SOURCE DATA:
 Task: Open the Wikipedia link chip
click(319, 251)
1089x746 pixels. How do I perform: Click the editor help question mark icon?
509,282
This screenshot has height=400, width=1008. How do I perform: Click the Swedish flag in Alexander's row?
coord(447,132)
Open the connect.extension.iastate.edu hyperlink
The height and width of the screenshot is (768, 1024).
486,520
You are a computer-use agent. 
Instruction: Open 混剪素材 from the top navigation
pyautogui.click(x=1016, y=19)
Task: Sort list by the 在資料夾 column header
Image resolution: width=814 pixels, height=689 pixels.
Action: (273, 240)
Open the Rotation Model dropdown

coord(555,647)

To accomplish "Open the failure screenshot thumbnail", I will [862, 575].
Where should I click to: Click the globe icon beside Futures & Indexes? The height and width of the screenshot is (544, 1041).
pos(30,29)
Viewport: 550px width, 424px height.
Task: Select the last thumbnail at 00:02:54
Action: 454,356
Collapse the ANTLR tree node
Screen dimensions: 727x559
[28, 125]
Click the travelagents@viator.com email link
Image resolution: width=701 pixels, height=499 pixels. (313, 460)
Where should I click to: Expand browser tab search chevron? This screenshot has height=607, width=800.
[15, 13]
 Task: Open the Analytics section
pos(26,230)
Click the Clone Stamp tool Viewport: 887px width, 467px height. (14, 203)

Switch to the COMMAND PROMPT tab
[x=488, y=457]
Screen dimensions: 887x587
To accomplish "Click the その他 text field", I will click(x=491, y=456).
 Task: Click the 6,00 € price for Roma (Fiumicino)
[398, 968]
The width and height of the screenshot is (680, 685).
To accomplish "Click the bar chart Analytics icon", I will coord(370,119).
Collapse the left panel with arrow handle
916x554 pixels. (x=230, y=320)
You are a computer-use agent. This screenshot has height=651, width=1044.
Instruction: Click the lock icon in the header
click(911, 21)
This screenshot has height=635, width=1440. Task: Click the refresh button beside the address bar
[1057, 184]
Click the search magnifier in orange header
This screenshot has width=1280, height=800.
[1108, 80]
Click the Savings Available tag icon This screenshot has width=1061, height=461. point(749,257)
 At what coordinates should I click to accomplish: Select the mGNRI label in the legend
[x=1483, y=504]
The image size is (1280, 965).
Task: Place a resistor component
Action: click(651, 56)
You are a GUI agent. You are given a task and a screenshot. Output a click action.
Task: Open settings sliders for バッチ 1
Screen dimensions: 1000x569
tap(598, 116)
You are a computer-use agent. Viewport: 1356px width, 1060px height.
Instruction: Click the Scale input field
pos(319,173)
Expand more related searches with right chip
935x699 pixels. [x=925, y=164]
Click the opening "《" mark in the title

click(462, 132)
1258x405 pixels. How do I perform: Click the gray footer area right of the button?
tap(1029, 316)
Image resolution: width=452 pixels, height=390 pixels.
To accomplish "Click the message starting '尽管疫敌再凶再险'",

TASK TO CARRY OUT:
Starting at the top of the records, copy every line exactly.

TASK RESULT:
 Task: Open the Wikipedia link chip
click(319, 251)
1089x746 pixels. How do I perform: Click the editor help question mark icon?
509,282
This screenshot has height=400, width=1008. How do I perform: Click the Swedish flag in Alexander's row?
coord(447,132)
Open the connect.extension.iastate.edu hyperlink
The height and width of the screenshot is (768, 1024).
486,520
You are a computer-use agent. 
Instruction: Open 混剪素材 from the top navigation
pyautogui.click(x=1016, y=19)
Task: Sort list by the 在資料夾 column header
Image resolution: width=814 pixels, height=689 pixels.
Action: (273, 240)
Open the Rotation Model dropdown

coord(555,647)

To accomplish "Open the failure screenshot thumbnail", I will [862, 575].
Where should I click to: Click the globe icon beside Futures & Indexes? The height and width of the screenshot is (544, 1041).
pos(30,29)
Viewport: 550px width, 424px height.
Task: Select the last thumbnail at 00:02:54
Action: 454,356
Collapse the ANTLR tree node
Screen dimensions: 727x559
[28, 125]
Click the travelagents@viator.com email link
Image resolution: width=701 pixels, height=499 pixels. (313, 460)
Where should I click to: Expand browser tab search chevron? This screenshot has height=607, width=800.
[15, 13]
 Task: Open the Analytics section
pos(26,230)
Click the Clone Stamp tool Viewport: 887px width, 467px height. (14, 203)

Switch to the COMMAND PROMPT tab
[x=488, y=457]
Screen dimensions: 887x587
To accomplish "Click the その他 text field", I will click(x=491, y=456).
 Task: Click the 6,00 € price for Roma (Fiumicino)
[398, 968]
The width and height of the screenshot is (680, 685).
To accomplish "Click the bar chart Analytics icon", I will coord(370,119).
Collapse the left panel with arrow handle
916x554 pixels. (x=230, y=320)
You are a computer-use agent. This screenshot has height=651, width=1044.
Instruction: Click the lock icon in the header
click(911, 21)
This screenshot has height=635, width=1440. Task: Click the refresh button beside the address bar
[1057, 184]
Click the search magnifier in orange header
This screenshot has width=1280, height=800.
[1108, 80]
Click the Savings Available tag icon This screenshot has width=1061, height=461. point(749,257)
 At what coordinates should I click to accomplish: Select the mGNRI label in the legend
[x=1483, y=504]
The image size is (1280, 965).
Task: Place a resistor component
Action: click(651, 56)
You are a GUI agent. You are given a task and a screenshot. Output a click action.
Task: Open settings sliders for バッチ 1
Screen dimensions: 1000x569
tap(598, 116)
You are a computer-use agent. Viewport: 1356px width, 1060px height.
Instruction: Click the Scale input field
pos(319,173)
Expand more related searches with right chip
935x699 pixels. [x=925, y=164]
Click the opening "《" mark in the title

click(462, 132)
1258x405 pixels. How do I perform: Click the gray footer area right of the button?
tap(1029, 316)
Image resolution: width=452 pixels, height=390 pixels.
To accomplish "Click the message starting '尽管疫敌再凶再险'",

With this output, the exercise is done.